### Directions
Return exactly the lines of the entries that start at the line containing "[Visit our UCKTJMLojLsNqfLlTgAo83PQ" and continue to the last line. Omit the pictures.
##### Records for the exercise
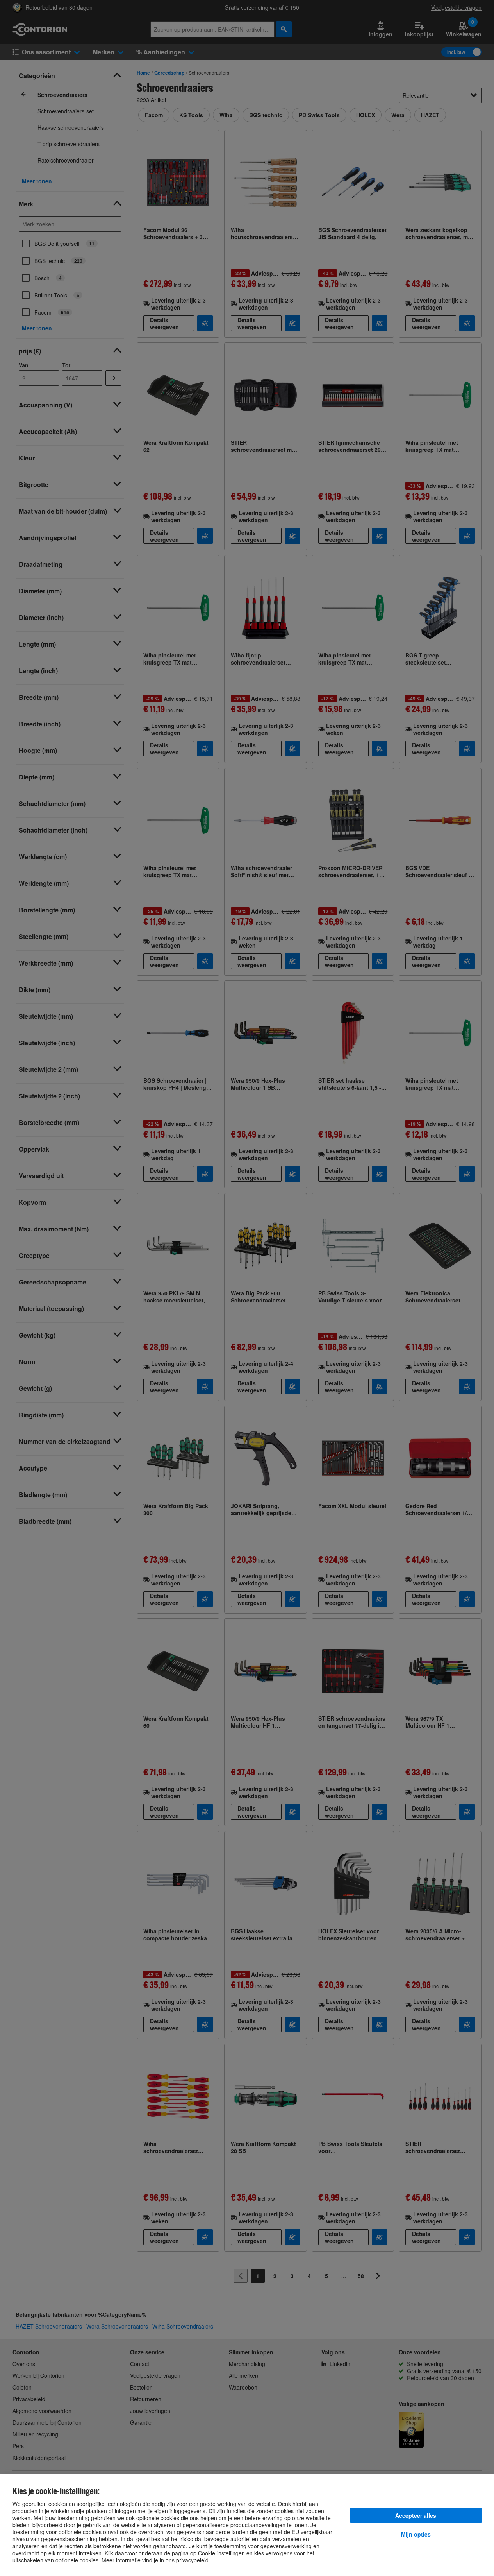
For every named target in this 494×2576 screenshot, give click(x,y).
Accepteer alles (415, 2515)
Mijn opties (416, 2534)
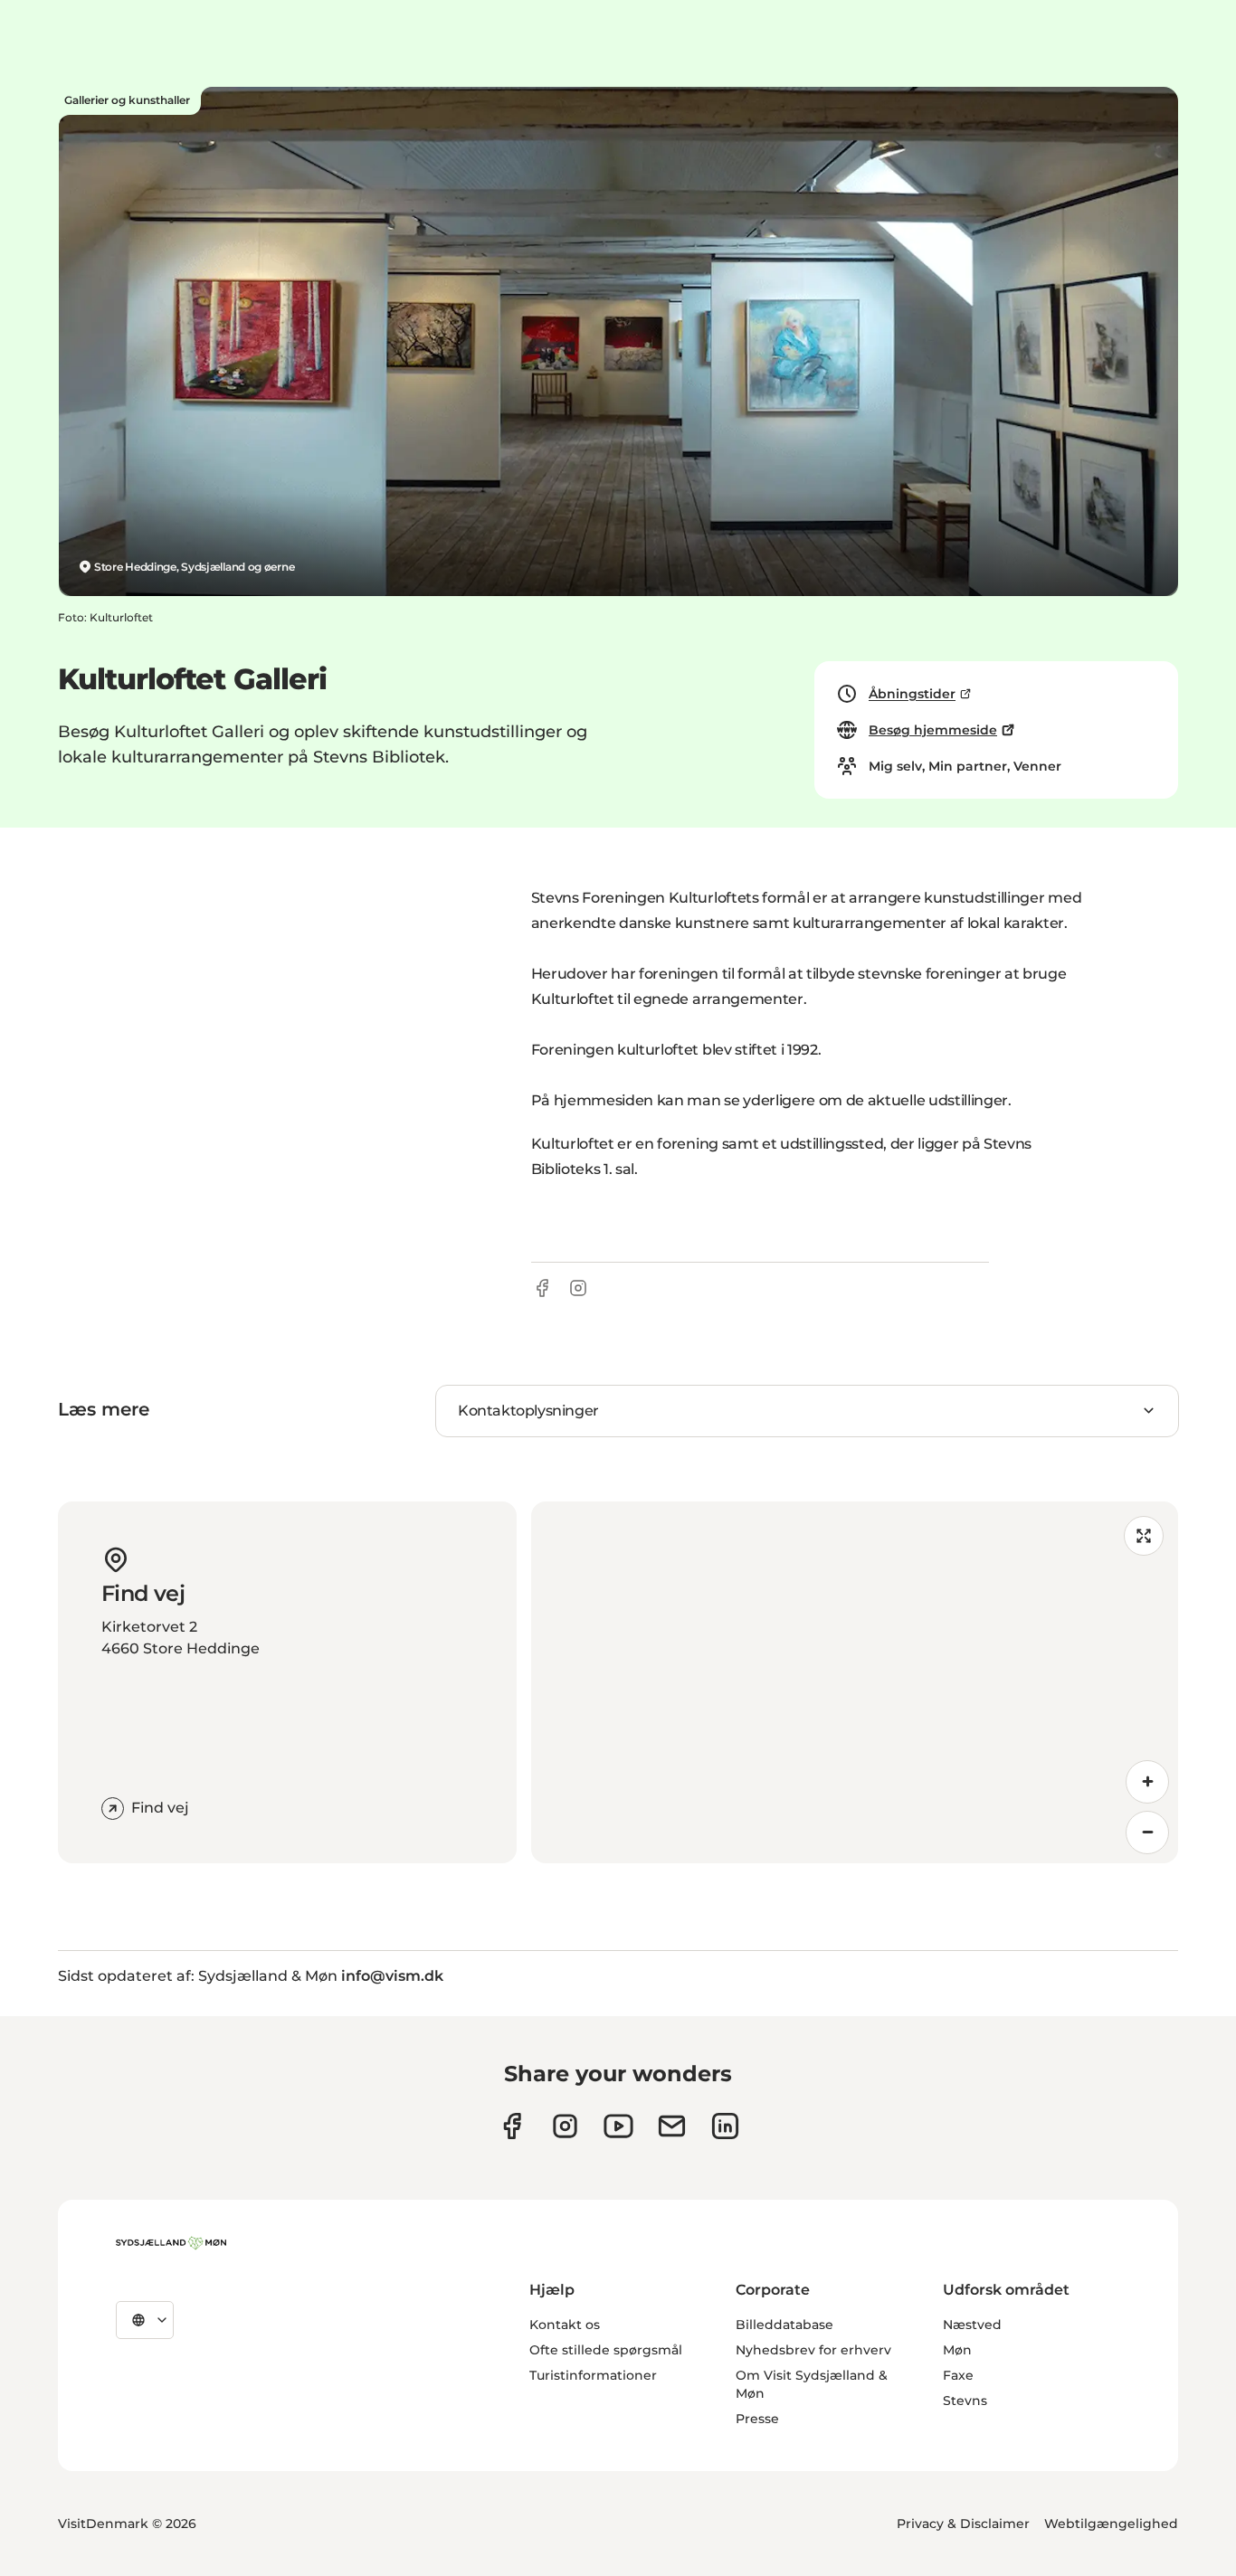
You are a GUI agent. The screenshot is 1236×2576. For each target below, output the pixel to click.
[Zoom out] (1147, 1832)
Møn (957, 2350)
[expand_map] (1144, 1536)
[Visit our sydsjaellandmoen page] (512, 2126)
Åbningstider (912, 694)
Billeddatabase (784, 2324)
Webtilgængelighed (1111, 2523)
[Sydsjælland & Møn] (171, 2243)
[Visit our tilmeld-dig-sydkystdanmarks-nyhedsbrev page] (672, 2126)
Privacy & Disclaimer (963, 2523)
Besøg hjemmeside (933, 730)
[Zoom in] (1147, 1782)
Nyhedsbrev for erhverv (813, 2350)
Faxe (958, 2375)
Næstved (972, 2324)
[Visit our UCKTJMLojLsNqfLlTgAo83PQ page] (618, 2126)
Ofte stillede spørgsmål (605, 2350)
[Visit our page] (565, 2126)
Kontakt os (564, 2324)
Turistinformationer (593, 2375)
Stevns (965, 2400)
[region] (855, 1682)
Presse (757, 2418)
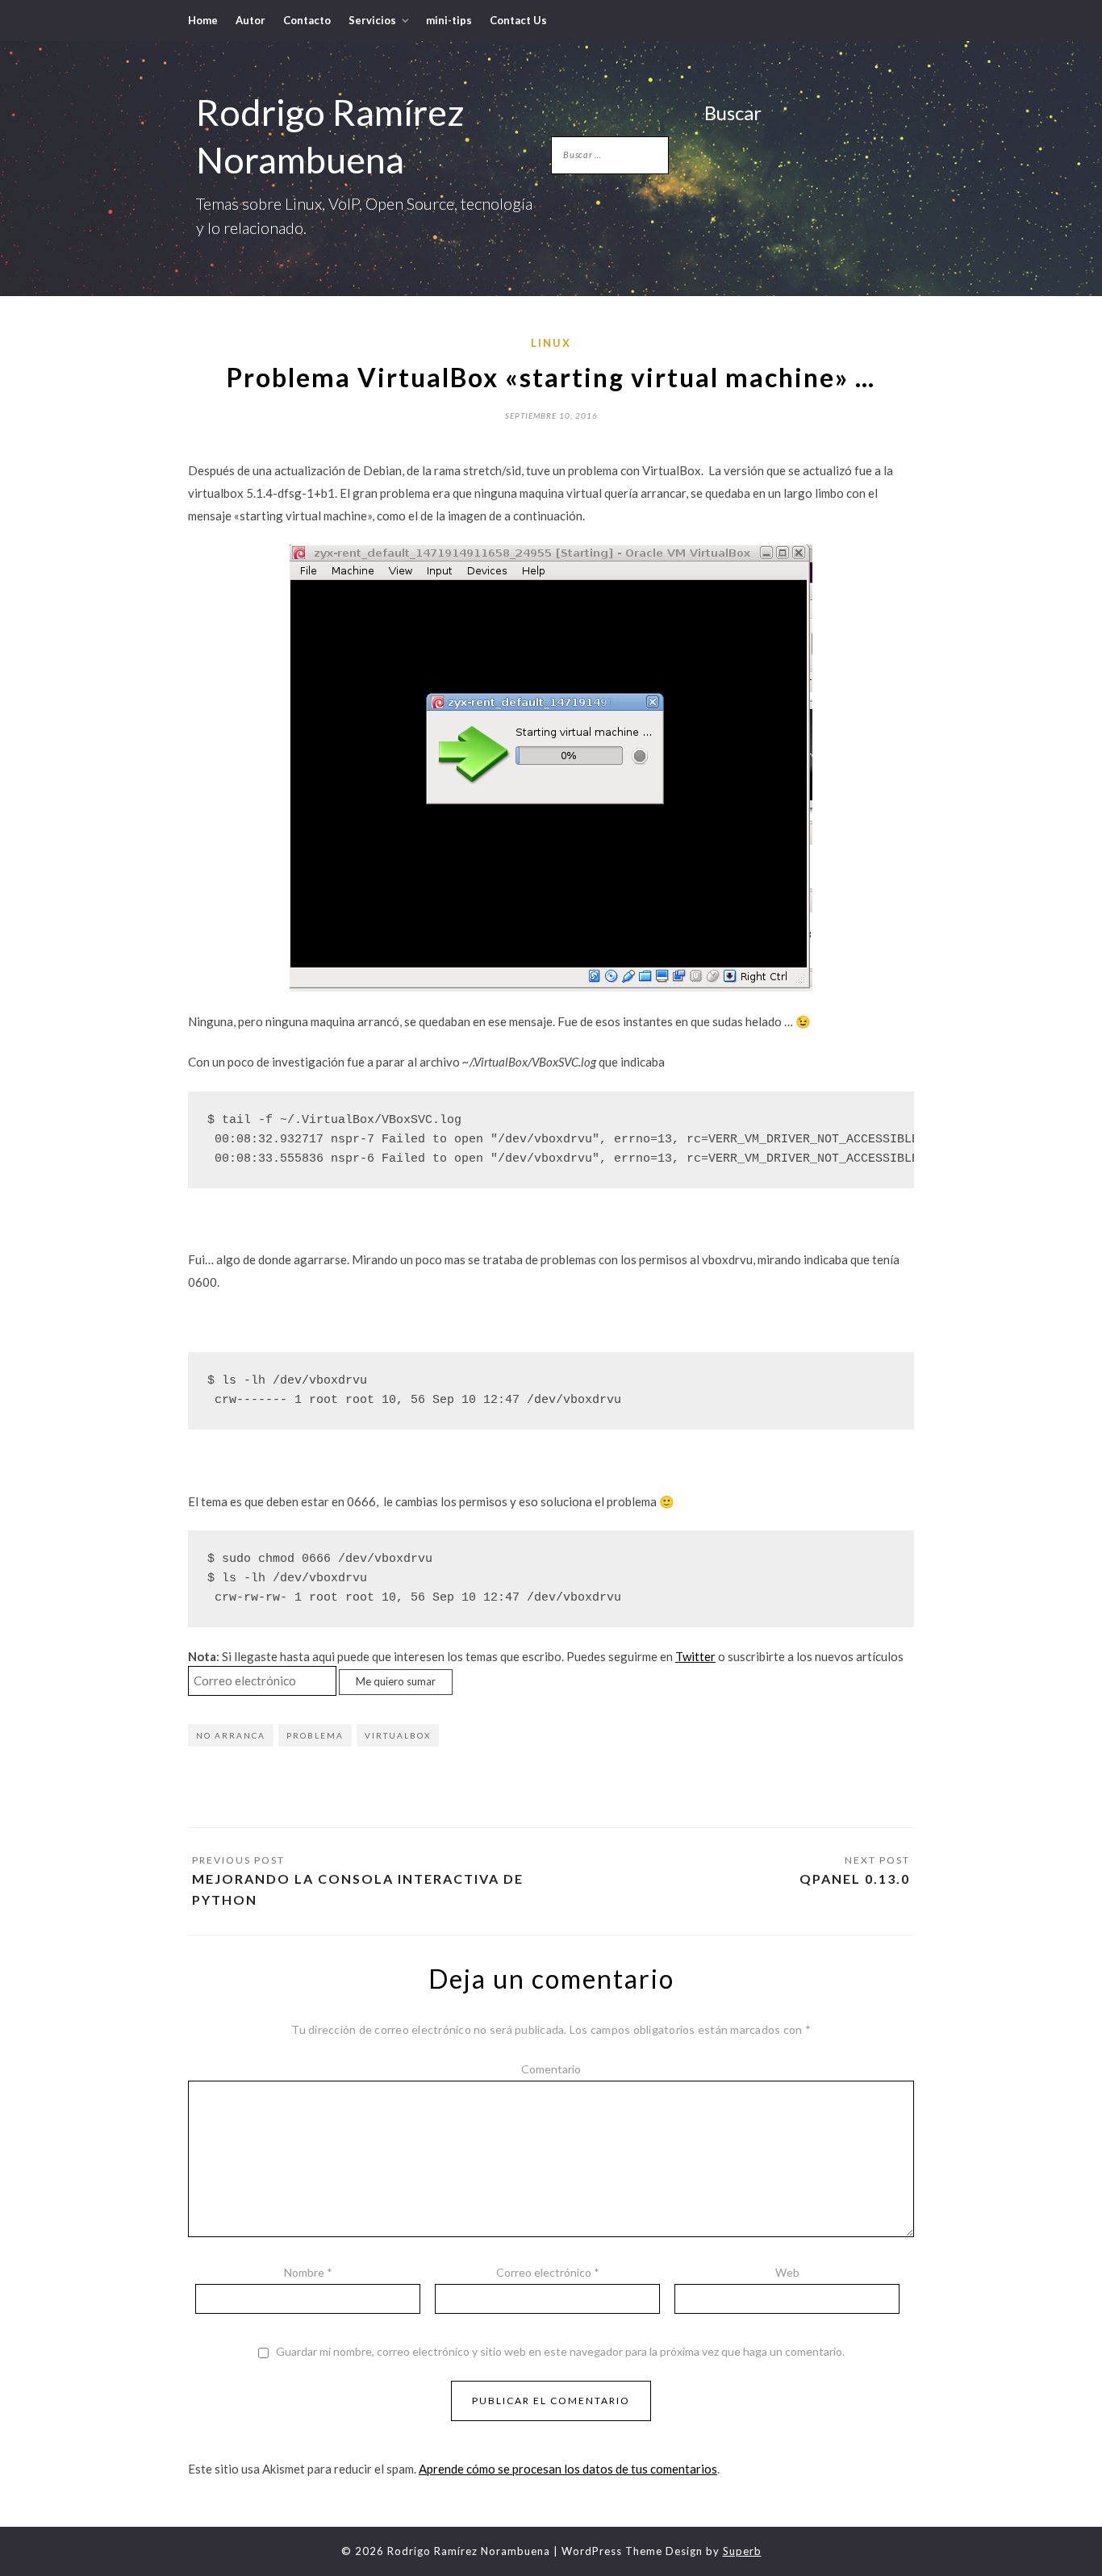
##########
### Task output
[Visit our UCKTJMLojLsNqfLlTgAo83PQ page] (618, 2126)
Ofte stillede spørgsmål (605, 2350)
[Visit our page] (565, 2126)
Kontakt os (564, 2324)
Turistinformationer (593, 2375)
Stevns (965, 2400)
[region] (855, 1682)
Presse (757, 2418)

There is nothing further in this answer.